BRIEF: Among the entries below, how many lines hold the word "drawing"? Reply with the number only.
┌────────
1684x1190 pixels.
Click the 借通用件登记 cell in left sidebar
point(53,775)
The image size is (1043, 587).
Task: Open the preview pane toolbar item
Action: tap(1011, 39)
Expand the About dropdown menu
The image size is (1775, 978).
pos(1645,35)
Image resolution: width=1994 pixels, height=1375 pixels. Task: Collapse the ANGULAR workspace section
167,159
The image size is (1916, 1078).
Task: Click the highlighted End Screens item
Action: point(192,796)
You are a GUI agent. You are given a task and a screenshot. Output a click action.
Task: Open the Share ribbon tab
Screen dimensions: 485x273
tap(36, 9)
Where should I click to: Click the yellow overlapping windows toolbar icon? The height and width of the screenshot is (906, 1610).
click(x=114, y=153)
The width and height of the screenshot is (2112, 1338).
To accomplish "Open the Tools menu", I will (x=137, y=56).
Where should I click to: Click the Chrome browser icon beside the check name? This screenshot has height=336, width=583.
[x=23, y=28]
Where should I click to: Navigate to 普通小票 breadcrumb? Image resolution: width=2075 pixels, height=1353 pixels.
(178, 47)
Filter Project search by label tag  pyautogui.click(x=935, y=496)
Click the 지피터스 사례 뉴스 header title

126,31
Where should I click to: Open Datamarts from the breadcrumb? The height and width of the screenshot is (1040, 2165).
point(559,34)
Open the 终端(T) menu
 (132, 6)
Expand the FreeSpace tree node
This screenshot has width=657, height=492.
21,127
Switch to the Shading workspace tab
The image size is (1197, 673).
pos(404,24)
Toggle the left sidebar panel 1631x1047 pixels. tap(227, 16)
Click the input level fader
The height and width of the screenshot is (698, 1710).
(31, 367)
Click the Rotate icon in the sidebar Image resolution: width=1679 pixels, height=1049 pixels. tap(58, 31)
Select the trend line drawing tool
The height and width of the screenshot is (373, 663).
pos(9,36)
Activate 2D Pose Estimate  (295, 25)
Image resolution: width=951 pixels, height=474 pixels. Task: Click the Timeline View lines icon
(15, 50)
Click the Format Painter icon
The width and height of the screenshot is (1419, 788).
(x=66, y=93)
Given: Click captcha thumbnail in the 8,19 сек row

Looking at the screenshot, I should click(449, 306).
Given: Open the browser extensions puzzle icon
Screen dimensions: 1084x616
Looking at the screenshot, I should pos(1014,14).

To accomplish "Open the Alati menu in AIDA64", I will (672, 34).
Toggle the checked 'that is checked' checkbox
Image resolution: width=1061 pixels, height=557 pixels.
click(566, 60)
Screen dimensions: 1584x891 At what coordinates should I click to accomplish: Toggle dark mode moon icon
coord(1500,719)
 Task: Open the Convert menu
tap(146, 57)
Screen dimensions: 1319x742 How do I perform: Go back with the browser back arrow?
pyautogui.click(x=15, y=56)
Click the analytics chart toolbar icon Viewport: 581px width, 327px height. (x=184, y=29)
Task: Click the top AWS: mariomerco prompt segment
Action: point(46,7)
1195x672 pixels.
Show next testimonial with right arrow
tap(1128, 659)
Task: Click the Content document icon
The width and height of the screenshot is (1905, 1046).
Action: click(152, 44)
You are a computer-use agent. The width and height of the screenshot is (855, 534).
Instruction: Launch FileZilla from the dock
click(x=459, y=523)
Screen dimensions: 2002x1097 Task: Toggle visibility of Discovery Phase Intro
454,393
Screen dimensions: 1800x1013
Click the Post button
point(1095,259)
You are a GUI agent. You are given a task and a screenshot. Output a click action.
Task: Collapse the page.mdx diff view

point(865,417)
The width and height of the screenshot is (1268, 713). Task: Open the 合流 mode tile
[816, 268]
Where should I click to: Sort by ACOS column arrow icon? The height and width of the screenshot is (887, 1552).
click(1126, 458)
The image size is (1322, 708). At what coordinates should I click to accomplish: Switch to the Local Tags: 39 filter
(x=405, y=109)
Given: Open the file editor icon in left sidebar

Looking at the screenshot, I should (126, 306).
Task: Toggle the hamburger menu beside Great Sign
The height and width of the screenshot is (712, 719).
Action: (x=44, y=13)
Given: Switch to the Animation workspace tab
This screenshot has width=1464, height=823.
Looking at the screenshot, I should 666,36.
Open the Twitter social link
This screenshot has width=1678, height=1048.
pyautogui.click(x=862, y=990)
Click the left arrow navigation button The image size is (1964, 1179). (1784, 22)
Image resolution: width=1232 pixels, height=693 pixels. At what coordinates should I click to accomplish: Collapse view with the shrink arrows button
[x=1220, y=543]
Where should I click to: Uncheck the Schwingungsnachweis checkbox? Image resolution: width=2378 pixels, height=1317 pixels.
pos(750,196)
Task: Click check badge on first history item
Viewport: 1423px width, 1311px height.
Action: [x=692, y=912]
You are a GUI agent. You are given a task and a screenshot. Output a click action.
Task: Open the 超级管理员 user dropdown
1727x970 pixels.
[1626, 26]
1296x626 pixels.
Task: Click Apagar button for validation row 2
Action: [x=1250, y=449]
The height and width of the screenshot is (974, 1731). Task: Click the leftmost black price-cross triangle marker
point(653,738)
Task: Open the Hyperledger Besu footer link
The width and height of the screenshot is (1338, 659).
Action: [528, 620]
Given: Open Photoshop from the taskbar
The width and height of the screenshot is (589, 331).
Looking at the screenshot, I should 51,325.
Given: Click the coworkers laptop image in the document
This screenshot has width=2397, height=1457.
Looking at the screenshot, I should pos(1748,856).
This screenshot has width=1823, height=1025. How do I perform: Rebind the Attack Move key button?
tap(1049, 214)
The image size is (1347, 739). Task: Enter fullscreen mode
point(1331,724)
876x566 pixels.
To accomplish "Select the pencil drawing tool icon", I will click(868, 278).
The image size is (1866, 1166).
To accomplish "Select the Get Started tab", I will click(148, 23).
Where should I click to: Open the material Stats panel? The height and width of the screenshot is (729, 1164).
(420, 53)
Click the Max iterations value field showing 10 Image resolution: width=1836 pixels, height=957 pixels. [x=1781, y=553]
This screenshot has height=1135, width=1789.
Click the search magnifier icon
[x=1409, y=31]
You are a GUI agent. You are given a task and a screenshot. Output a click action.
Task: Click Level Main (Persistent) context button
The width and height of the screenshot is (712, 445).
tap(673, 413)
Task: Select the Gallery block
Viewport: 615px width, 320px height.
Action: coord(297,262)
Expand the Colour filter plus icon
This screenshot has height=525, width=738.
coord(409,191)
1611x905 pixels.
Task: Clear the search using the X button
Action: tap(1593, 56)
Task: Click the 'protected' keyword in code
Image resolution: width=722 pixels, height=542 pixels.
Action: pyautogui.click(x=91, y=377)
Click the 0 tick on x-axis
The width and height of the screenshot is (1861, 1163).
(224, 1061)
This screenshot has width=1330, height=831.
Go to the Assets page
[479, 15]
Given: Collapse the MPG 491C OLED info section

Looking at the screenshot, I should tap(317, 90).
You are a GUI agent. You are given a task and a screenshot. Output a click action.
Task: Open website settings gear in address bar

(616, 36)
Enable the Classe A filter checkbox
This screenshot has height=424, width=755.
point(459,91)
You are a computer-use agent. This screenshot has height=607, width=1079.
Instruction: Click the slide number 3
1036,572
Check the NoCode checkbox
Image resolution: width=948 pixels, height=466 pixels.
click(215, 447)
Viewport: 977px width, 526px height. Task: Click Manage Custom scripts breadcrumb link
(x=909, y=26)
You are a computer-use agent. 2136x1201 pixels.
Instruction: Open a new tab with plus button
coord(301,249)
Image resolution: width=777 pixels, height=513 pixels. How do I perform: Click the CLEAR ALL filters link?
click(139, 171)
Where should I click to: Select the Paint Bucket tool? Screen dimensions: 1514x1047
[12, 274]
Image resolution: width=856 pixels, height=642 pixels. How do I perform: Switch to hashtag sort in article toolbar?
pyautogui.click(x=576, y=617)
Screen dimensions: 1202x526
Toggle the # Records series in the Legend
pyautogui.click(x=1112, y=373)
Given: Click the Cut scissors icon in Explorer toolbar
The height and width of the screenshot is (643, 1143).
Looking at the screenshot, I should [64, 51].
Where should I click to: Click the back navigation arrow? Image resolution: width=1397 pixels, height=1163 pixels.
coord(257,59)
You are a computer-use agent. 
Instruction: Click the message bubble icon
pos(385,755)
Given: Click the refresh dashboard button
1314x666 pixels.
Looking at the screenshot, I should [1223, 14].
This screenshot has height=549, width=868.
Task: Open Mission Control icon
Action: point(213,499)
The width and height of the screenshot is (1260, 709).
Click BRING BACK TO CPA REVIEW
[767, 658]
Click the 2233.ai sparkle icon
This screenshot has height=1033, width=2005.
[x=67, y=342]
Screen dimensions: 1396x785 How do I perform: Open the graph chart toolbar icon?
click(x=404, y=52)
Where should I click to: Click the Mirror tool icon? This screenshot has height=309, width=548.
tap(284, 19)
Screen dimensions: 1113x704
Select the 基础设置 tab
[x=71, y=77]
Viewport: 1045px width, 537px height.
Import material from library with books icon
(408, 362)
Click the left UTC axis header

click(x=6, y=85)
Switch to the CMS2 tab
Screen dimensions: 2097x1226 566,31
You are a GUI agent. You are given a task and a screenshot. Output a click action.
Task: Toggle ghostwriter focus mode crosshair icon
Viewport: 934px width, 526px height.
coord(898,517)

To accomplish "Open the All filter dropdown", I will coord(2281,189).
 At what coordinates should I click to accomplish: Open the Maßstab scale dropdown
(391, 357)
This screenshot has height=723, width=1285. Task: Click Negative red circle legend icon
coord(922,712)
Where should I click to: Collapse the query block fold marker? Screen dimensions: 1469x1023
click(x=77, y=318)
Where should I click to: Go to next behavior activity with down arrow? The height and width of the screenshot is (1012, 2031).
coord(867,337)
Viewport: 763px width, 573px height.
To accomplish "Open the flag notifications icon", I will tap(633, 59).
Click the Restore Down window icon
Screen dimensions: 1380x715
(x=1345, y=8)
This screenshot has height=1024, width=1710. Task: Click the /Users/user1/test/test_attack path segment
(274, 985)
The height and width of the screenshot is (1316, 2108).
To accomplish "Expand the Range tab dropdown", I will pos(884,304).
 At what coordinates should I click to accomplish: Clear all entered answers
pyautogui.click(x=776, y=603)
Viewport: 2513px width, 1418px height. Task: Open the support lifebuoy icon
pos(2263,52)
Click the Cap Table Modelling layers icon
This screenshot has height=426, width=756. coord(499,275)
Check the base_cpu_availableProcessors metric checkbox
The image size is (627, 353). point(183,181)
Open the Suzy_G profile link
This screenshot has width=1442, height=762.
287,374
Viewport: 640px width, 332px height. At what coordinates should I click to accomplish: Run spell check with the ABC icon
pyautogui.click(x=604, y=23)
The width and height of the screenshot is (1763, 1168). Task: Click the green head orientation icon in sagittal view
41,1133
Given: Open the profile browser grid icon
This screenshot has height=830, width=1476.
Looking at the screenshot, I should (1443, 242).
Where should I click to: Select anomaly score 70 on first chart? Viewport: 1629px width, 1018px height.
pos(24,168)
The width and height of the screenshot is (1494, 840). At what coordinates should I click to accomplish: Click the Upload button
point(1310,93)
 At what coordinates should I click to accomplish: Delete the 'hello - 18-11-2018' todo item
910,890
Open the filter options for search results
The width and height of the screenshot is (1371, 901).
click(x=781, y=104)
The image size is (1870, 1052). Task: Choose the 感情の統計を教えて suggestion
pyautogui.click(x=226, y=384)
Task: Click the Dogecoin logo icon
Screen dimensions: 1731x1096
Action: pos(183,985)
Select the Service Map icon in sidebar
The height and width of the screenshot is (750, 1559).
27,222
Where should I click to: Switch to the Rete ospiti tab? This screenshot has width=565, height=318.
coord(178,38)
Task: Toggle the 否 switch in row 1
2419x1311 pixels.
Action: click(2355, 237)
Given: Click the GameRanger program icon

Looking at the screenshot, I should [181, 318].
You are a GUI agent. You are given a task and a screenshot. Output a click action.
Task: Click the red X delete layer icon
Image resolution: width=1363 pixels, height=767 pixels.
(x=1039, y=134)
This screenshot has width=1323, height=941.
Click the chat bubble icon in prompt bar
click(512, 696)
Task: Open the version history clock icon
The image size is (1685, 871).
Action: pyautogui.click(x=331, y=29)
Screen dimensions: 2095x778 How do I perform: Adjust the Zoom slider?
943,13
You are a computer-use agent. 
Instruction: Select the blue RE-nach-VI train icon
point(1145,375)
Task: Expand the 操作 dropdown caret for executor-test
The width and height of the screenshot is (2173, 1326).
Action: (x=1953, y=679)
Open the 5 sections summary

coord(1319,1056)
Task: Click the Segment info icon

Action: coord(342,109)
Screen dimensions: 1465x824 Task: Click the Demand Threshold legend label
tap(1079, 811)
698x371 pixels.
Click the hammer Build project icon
└────────
TASK SOLUTION: 2